Cemal Gürsel; 2 Mayıs 1960’da Kara Kuvvetleri Komutanlığı’ndan emekli olmuştu. İzmir’e yerleşecek ve yaşantısına devam edecekti. Ankara’dan ayrılmadan önce, 3 Mayıs 1960’da Millî Savunma Bakanı Ethem Menderes’i makamında ziyaret etti; kendisine bir mektup verdi. Gürsel; mektubu Başbakan Adnan Menderes’e hitaben yazmıştı. MSB Ethem Menderes’in aracılığıyla - zaman geçirmeden! - iletilmesini rica etti. Adnan Menderes’e karşı muhabbet sahibiydi; Bayar yerine Cumhurbaşkanlığı’na gelirse ülkenin rahatlayacağını ve hızla toparlanacağını düşünürdü. Ve bazı önerileri önemliydi ve derhal yapılması gerekenliydi. Zaman DP iktidarının aleyhine çalışıyordu. Gürsel’in önerilerine göre; Ordu mutlaka siyasetten uzak tutulmamalıydı. Gürsel’in satırlarına bakılırsa; Menderes’in son açıklamalarını sonuna kadar izlemişti. Haklı ve eksik bulduğu hususlar vardı. Mektubun giriş bölümünde kendince bazı teşhisler yapmıştı. Kayseri ve diğer illerdeki vahim olaylar vatandaşın ruhunda derin tesirler ve hükümete karşı hoşnutsuzluk yaratmıştı. Hele hele ordu mensuplarının talebelere karşı kullanılması akılsızca/vahim durumdu. Asker; huzursuzluk ve güvensizlik hisleri içindeydi ve daha da kötüsü politikaya karıştırılmıştı.

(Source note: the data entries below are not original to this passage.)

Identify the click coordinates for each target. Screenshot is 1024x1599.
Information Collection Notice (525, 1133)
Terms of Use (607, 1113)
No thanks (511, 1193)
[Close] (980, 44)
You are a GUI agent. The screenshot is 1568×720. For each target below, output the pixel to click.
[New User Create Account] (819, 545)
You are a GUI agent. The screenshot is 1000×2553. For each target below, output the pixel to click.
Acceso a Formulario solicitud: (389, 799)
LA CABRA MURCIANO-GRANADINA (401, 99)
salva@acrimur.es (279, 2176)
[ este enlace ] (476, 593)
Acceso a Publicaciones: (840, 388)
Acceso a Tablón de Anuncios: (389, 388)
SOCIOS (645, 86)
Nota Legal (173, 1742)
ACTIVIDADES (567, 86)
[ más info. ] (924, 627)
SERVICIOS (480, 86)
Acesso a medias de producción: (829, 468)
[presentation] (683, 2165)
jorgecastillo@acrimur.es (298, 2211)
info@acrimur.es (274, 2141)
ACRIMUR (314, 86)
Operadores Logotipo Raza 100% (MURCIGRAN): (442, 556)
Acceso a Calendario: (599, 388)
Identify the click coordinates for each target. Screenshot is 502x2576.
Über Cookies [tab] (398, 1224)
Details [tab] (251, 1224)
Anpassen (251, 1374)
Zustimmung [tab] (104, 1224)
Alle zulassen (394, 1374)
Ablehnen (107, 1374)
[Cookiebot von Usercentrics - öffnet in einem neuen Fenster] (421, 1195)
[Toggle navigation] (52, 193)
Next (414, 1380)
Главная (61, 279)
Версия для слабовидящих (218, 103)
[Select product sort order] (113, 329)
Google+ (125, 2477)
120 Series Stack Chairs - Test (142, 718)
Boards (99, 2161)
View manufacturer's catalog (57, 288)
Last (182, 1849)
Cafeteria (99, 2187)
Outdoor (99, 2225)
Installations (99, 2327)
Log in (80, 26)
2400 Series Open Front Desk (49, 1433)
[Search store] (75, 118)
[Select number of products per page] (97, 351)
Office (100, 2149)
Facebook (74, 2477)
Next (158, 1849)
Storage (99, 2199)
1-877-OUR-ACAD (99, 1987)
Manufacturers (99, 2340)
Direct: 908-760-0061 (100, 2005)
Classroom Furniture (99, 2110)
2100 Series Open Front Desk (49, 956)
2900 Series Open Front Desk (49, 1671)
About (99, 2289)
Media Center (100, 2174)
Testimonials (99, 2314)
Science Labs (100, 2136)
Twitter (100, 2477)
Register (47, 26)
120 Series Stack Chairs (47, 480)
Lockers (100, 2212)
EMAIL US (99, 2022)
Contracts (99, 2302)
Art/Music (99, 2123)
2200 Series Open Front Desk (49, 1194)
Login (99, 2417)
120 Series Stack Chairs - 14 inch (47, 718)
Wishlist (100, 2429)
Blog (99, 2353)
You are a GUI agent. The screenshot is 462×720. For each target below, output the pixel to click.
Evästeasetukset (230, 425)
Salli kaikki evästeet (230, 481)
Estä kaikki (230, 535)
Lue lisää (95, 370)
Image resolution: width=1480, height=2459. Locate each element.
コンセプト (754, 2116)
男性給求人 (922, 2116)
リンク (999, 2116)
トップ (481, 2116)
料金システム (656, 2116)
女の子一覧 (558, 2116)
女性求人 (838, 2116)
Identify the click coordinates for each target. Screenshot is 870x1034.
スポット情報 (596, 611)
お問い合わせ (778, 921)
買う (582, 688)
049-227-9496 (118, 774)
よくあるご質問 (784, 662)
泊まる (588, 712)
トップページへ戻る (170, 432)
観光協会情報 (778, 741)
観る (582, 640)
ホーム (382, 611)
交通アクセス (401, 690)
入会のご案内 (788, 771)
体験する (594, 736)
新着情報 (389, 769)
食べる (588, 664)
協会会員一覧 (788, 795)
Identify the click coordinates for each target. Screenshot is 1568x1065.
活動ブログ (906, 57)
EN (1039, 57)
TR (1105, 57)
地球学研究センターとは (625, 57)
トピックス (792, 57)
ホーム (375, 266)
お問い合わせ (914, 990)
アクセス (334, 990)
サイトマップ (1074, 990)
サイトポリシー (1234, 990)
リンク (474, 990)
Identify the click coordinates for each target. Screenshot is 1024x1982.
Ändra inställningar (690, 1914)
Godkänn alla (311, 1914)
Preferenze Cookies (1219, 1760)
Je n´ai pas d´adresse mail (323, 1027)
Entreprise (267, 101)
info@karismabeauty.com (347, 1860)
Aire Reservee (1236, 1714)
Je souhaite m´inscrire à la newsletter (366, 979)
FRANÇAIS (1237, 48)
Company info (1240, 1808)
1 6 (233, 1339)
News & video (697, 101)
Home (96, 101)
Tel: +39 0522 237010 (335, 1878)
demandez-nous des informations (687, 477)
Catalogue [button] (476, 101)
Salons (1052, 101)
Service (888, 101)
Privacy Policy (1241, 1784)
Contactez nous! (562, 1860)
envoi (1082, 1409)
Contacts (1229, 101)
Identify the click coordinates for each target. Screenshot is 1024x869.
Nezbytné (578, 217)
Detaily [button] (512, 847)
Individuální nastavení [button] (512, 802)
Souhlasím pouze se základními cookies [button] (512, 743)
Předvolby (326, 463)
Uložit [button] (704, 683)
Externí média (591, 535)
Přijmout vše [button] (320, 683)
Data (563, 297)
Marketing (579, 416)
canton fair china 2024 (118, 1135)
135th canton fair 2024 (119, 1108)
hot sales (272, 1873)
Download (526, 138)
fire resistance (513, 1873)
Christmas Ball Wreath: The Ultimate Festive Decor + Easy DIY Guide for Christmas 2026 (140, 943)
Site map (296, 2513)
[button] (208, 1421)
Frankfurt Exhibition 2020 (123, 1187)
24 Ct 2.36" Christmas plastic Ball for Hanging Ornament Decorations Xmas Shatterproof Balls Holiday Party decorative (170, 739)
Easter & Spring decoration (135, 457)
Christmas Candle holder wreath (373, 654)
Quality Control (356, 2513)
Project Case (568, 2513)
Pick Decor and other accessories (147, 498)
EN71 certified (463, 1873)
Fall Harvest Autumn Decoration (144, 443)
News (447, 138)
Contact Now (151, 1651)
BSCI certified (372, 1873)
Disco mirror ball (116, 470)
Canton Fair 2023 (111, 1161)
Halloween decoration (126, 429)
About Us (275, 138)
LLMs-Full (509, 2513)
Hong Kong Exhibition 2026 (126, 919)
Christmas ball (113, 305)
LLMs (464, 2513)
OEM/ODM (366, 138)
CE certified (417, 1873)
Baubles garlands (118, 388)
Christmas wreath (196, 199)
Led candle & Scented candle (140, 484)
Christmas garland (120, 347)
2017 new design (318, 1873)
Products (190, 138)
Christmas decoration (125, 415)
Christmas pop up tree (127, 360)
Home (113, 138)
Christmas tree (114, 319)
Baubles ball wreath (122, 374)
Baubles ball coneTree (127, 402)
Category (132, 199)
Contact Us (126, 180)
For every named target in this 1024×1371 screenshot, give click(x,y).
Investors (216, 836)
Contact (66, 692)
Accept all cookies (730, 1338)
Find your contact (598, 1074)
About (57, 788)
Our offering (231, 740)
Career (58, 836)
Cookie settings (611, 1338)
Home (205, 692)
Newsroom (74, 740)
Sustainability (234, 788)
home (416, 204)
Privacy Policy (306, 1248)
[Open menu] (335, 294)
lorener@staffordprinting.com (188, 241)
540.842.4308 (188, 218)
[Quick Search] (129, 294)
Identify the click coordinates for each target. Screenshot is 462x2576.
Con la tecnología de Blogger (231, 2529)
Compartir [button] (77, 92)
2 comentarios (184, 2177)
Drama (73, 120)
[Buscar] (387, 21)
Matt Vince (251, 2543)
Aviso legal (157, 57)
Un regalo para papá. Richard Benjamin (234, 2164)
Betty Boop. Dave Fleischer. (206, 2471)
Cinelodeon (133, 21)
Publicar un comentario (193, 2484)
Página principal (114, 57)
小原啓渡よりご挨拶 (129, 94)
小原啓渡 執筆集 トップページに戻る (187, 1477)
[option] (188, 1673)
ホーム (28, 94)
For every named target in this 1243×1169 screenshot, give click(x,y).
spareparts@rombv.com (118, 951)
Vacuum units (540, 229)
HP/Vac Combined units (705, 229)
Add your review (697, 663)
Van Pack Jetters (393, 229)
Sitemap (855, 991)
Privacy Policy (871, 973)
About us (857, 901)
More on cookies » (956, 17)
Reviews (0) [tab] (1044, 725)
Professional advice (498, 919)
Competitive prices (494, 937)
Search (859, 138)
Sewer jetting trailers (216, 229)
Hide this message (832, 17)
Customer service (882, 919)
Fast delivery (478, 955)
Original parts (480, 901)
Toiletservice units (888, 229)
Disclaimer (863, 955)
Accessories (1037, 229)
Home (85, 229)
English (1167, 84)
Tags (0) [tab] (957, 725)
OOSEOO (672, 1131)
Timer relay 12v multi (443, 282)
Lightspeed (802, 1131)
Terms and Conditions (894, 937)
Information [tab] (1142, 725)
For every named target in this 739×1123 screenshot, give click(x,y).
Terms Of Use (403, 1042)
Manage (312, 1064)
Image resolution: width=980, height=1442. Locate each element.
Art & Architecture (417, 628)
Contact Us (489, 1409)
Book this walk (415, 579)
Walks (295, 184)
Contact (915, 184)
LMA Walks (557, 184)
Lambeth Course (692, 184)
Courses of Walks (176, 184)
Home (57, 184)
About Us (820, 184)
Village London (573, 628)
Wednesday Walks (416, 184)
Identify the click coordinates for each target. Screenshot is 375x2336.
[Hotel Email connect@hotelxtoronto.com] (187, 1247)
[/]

- Adnan Menderes Cumhurbaşkanı Olmalı… -
Gürsel’e göre; Cumhurbaşkanı derhal istifa etmeliydi. Adnan Menderes’i milletin çoğunluğunun sevdiğine inanıyordu. ‘Muhterem zat!’ diye nitelediği Menderes; Cumhurbaşkanı olmalıydı. Bu şekilde gönlü kırılanlar kazanabilirdi; yeniden güven tesis edilebilirdi. Kabinede acil değişiklik yapılmalıydı. Yeni kabile dürüst, makûl, zorba değil, adalet ve şefkat hissi taşıyan kişilerden oluş(turul)malıydı. Ankara ve İstanbul’un valileriyle emniyet müdürleri derhal değiştirilmeliydi. Tahkikat komisyonlarının kurulmasını sağlayan kanunlar yürürlükten kaldırılmalıydı. Partilerin ocak, bucak teşkilatları kapatılmalı; yalnızca il başkanlıkları kalmalıydı. Tutuklu gazeteciler için hiç vakit geçirilmeden af kanunu çıkarılmalıydı. Üniversiteler derhal açılmalı ve tutuklu öğrenciler serbest bırakılmalıydı. Şimdiye kadar çıkarılmış bütün antidemokratik kanunlar hükümsüz kılınmalıydı.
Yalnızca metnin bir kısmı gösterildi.